SAMsift is a program for advanced filtering and tagging of SAM/BAM alignments using Python expressions.
git clone http://github.com/karel-brinda/samsift
cd samsift
# keep only alignments with alignment score >94
samsift/samsift -i tests/test.bam -o filtered.sam -f 'AS>94'
# add tags 'ln' with sequence length and 'ab' with average base quality
samsift/samsift -i tests/test.bam -o with_ln_ab.sam -c 'ln=len(SEQ);ab=1.0*sum(QUAL)/ln'
Using Bioconda:
# add all necessary Bioconda channels
conda config --add channels defaults
conda config --add channels conda-forge
conda config --add channels bioconda
# install samsift
conda install samsift
Using PIP from PyPI:
pip install --upgrade samsift
Using PIP from Github:
pip install --upgrade git+https://github.com/karel-brinda/samsift
usage: samsift.py [-h] [-v] [-i file] [-o file] [-f py_expr] [-c py_code] [-d py_expr] [-t py_expr] Program: samsift (advanced filtering and tagging of SAM/BAM alignments using Python expressions) Version: 0.1.0 Author: Karel Brinda <[email protected]> optional arguments: -h, --help show this help message and exit -v, --version show program's version number and exit -i file input SAM/BAM file [-] -o file output SAM/BAM file [-] -f py_expr filter [True] -c py_code code to be executed (e.g., assigning new tags) [None] -d py_expr debugging expression to print [None] -t py_expr debugging trigger [True]
for ALIGNMENT in ALIGNMENTS:
if eval(DEBUG_TRIGER):
print(eval(DEBUG_EXPR))
if eval(FILTER):
exec(CODE)
print(ALIGNMENT)
All Python expressions can access variables mirroring the fields from the alignment section of the SAM specification, i.e., QNAME, FLAG, RNAME, POS (1-based), MAPQ, CIGAR , RNEXT, PNEXT, TLEN, SEQ, and QUAL. For instance, keeping only reads with POS smaller than 10000 can be done by
samsift -i tests/test.bam -f 'POS<10000'
The PySAM representation of current alignment (class pysam.AlignedSegment) is available through variable a.

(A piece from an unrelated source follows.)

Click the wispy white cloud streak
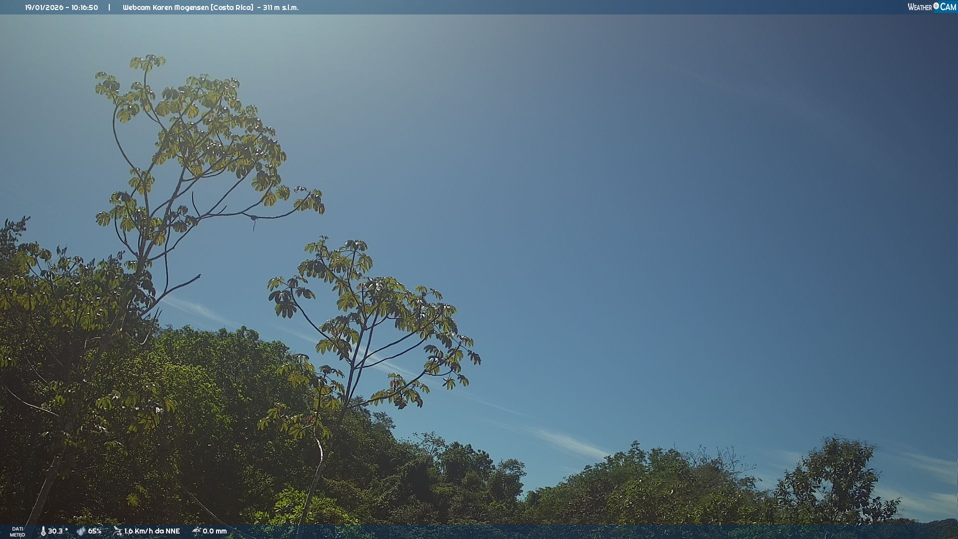The height and width of the screenshot is (539, 958). click(569, 442)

Therefore, the previous example is equivalent to
samsift -i tests/test.bam -f 'a.reference_starts+1<10000'
All SAM tags are translated to variables with equal name. For instance, if alignment score is provided through the AS tag (as it is defined in the Sequence Alignment/Map Optional Fields Specification), then alignments with score smaller or equal to the sequence length can be removed using
samsift -i tests/test.bam -f 'AS>len(SEQ)'
If CODE is provided, all two-letter variables are back-translated to tags. For instance, a tag ab carrying the average base quality can be added by
samsift -i tests/test.bam -c 'ab=1.0*sum(QUAL)/ln'
- samtools view can filter alignments based on FLAGS, read group tags, and CIGAR strings.
- sambamba view supports, in addition to SAMtools, filtration using simple perl expression. However, it's not possible to compare different tags.
- bamPals adds tags XB, XE, XP and XL.
- SamJavascript can filter alignments using JavaScript expressions.